August 26 - 30, 2024

Copenhagen, Denmark

QUANTIFYING MALE REPRODUCTIVE PERFORMANCE TO IMPROVE HATCHERY PRODUCTION OF HYBRID CATFISH

Ian A.E. Butts* , Helen R. Montague, Hana Hess, Sepideh Barzegar-Fallah , Kaylan A.  Martin, Samitha  S.N. Liyange , Kyle R. Wood, Xu Wang, Timothy J. Bruce,  Jason W. Abernathy,  Luke  A. Roy, Rex A. Dunham

 

 School of Fisheries, Aquaculture and Aquatic Sciences

203 Swingle Hall, Auburn University

Auburn, AL, 36849

iab0007@auburn.edu

 



 Catfish farming accounts for nearly 70% of total U.S. freshwater aquaculture production, where the channel catfish, Ictalurus punctatus ♀ × blue catfish, I. furcatus ♂ hybrid constitutes >50% of the harvest. Current technology to produce hybrid embryos is labor intensive and requires the sacrifice of males for in vitro fertilization. This is  time-consuming  and costly, as blue catfish do not reach maturity for 4-7 years. Catfish sperm are often of inadequate quality/quantity and do not necessarily give high fertility and offspring viability. As a result, we tested the “Testicular-Mediated Paternal Effects Hypothesis for Aquaculture”. In this hypothesis, male reproductive performance indices (i.e., body metrics, testes morphology, sperm quality, sex steroid hormone profiles, and sperm/testes gene expression) are expected to predict crucial industry-relevant performance traits, such as  fry  growth and survival. These traits are essential during early life stages (i.e., egg to early juveniles)  when catfish are  prone to high mortality and developmental abnormalities. Throughout this project, we employed a multi-dimensional approach where physiological, cellular, and molecular indices were quantified to comprehensively assess male reproductive performance to improve hybrid catfish production (Fig. 1).

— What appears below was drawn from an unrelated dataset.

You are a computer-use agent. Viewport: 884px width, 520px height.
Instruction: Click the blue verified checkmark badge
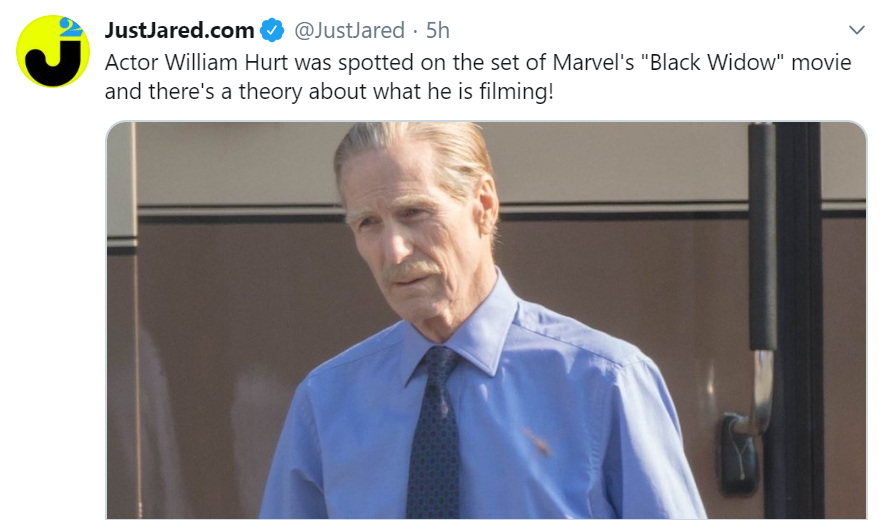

In this presentation, results from the following o bjectives will be reviewed: (i ) investigate how paternal age impacts male reproductive performance and ensuing offspring performance, (ii) measure a series of reproductive performance indices, and then use these indices to forecast the storage potential of sperm for cryo-banking and future production, (iii) evaluate impact of cryopreservation and refrigerated storage on proxies of sperm quality and offspring performance, (iv) determine whether sperm storage/environmental conditions lead to molecular changes affecting breeding success.

Together, our results  will lead to a better understanding of the mechanisms underlying reproduction, gonadal function/production, and gamete preservation at cellular, molecular, genetic, organ system, and whole-animal levels. Knowledge gained will reduce production costs and improve reproductive efficiency for a farm animal (catfish).